The government has given up plans to build grain reserves abroad finding it difficult to do so in view of the high food prices internationally.
It had assigned four public sector undertaking companies to explore the possibility of building a 2-3 million tonne (mt) grain reserve to facilitate economical import during a domestic shortage and avoid extravagant imports.
A grain stock abroad would have provided a cushion against fluctuating global prices while providing assured supplies.
“The idea was not found to be feasible primarily because international grain prices have been ruling abnormally high. Moreover, the domestic procurement of wheat was at a record high this year and enough stocks are available. Even the situation of rice is largely comfortable,” said a government official.

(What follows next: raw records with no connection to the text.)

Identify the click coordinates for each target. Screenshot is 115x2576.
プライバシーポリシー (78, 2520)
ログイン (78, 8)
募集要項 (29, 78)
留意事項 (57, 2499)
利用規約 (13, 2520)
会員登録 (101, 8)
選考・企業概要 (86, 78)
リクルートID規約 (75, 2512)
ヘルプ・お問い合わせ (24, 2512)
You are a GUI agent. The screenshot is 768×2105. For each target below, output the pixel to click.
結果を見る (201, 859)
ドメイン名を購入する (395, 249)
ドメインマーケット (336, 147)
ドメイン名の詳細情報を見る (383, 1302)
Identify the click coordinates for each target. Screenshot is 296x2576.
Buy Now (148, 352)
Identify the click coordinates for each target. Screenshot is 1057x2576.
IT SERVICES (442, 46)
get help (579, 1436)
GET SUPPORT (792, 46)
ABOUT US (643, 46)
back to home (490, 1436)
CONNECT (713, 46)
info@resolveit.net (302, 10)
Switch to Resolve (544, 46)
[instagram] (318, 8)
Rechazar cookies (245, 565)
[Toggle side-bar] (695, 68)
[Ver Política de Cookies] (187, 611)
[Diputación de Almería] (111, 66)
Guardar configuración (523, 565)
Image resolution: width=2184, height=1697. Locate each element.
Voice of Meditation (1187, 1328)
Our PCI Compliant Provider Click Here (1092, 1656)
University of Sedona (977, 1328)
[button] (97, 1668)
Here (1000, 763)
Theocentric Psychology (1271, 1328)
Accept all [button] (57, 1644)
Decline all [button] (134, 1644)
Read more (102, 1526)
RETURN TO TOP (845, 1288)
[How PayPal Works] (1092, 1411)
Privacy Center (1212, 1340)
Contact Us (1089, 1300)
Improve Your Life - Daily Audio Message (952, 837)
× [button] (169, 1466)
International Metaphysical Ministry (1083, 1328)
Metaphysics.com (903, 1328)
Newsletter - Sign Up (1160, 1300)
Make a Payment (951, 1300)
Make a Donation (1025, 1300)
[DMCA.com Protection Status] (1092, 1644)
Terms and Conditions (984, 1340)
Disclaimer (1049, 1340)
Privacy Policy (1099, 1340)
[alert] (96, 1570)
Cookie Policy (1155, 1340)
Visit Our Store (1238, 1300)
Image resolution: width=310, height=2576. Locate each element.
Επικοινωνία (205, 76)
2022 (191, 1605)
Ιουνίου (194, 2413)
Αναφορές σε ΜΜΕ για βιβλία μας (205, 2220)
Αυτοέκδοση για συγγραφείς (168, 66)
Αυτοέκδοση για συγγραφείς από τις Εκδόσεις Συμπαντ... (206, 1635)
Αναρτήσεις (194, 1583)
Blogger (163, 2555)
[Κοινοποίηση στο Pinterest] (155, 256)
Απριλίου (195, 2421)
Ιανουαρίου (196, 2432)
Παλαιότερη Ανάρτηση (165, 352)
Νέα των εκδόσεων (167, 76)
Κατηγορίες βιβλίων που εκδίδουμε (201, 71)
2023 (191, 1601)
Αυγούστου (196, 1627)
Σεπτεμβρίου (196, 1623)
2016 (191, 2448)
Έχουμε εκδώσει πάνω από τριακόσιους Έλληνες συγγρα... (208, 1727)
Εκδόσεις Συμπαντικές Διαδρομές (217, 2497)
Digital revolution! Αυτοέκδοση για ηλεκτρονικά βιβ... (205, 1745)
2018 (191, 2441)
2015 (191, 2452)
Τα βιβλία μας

The country has had a record wheat and rice production in 2007-08. The government has also decided to form a three million-tonne strategic stock in wheat and another two million-tonne stock in rice.
The prices of most food commodities in the domestic market are significantly lower as compared with global prices and there is no need for import.
The Centre has been able to keep the consumers largely insulated from high prices through a series of fiscal measures such as ban on export of wheat and non-basmati rice, and allowing duty-free import.
In the last two years, the government had to import wheat at high prices as domestic procurement was not sufficient to meet the demand from public distribution system. While in 2006, it imported 5.5 mt at an average cost of $205 a tonne, the average price for the 1.3 mt wheat contracted in 2007 shot up drastically to $365 a tonne.
The entry of a large country like India in the world market supported a price rise and suppliers quoted inflated price in the import tenders. The high cost of import borne by the exchequer led to a criticism from different political parties.